- **What to produce**: Reproduce the rows below, starting with the line that contains "Task: Click the views" and ending with the line that contains "Action: click(x=142, y=150)", including both of those lines. Omit the pictures from your answer.

- **The data**:
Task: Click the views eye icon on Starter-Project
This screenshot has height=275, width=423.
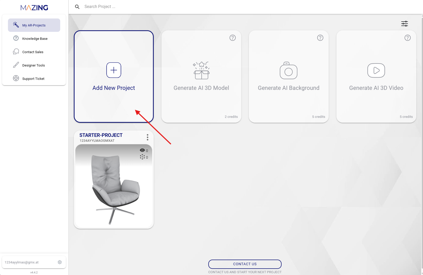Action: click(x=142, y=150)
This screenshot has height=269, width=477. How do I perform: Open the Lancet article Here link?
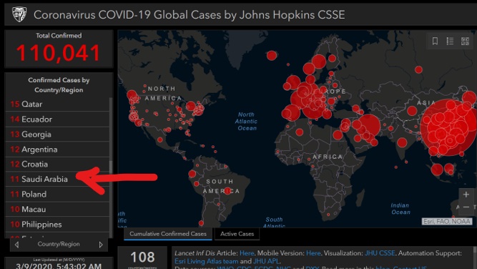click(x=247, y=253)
==
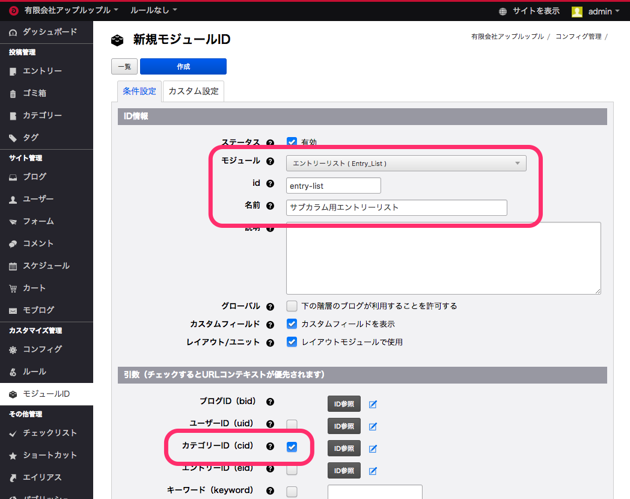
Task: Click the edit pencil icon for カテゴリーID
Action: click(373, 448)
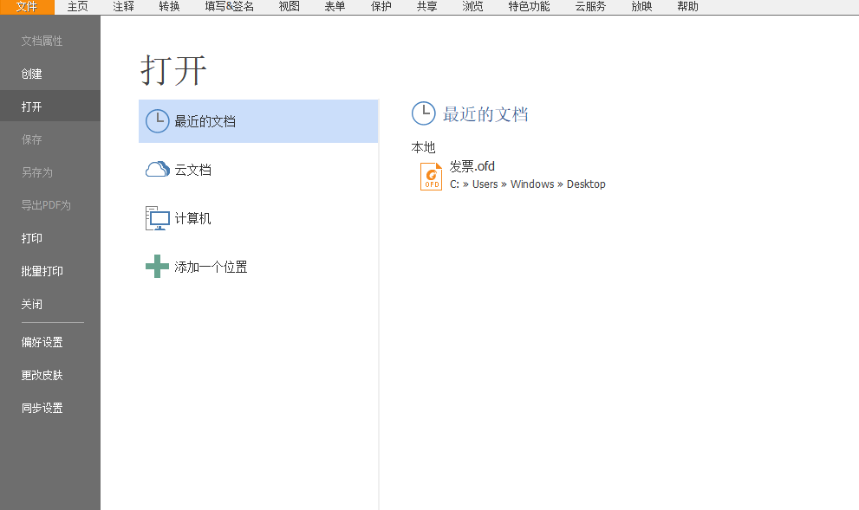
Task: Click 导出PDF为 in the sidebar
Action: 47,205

- **Response for this exercise**:
Task: Click the views eye icon on Starter-Project
This screenshot has height=275, width=423.
Action: click(x=142, y=150)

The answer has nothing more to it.